Information provided:
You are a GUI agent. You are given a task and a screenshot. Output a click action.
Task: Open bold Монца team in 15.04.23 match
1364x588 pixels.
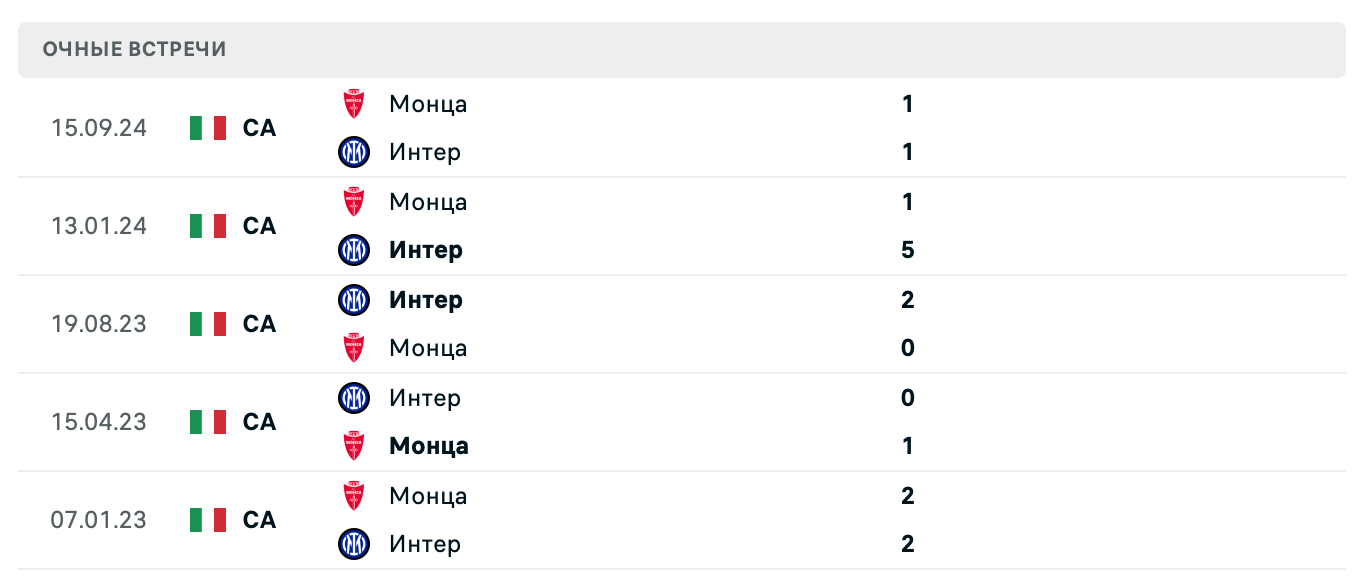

...

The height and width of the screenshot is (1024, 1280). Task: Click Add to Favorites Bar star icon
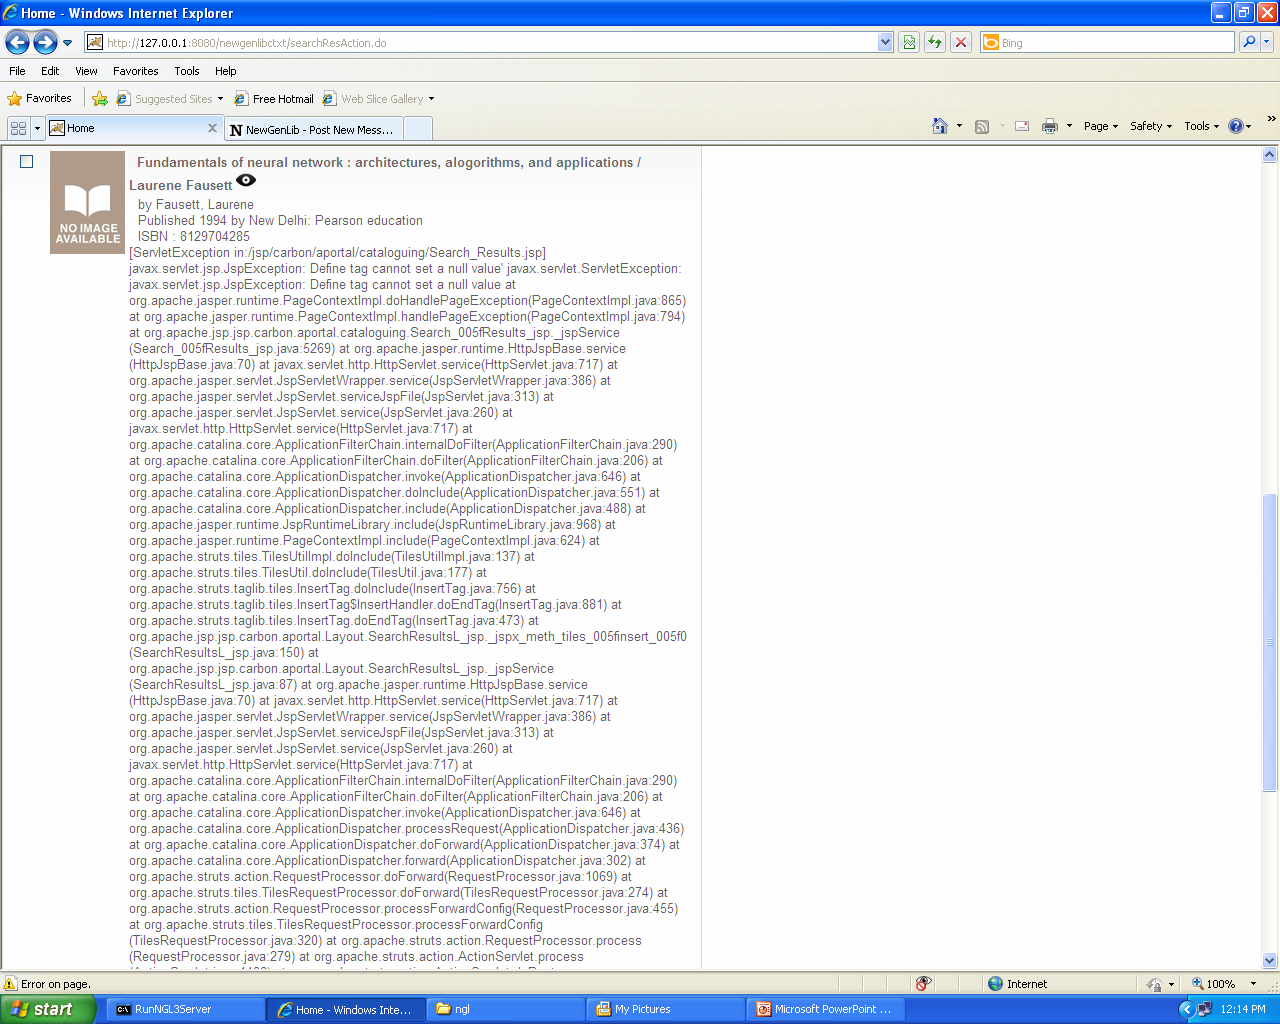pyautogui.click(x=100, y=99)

Description of the task: Of the lines above, retype only those from the line containing "You are a GUI" through the line containing "1364x588 pixels.", including both, exactly.

Written answer:
You are a GUI agent. You are given a task and a screenshot. Output a click action.
Task: Open bold Монца team in 15.04.23 match
1364x588 pixels.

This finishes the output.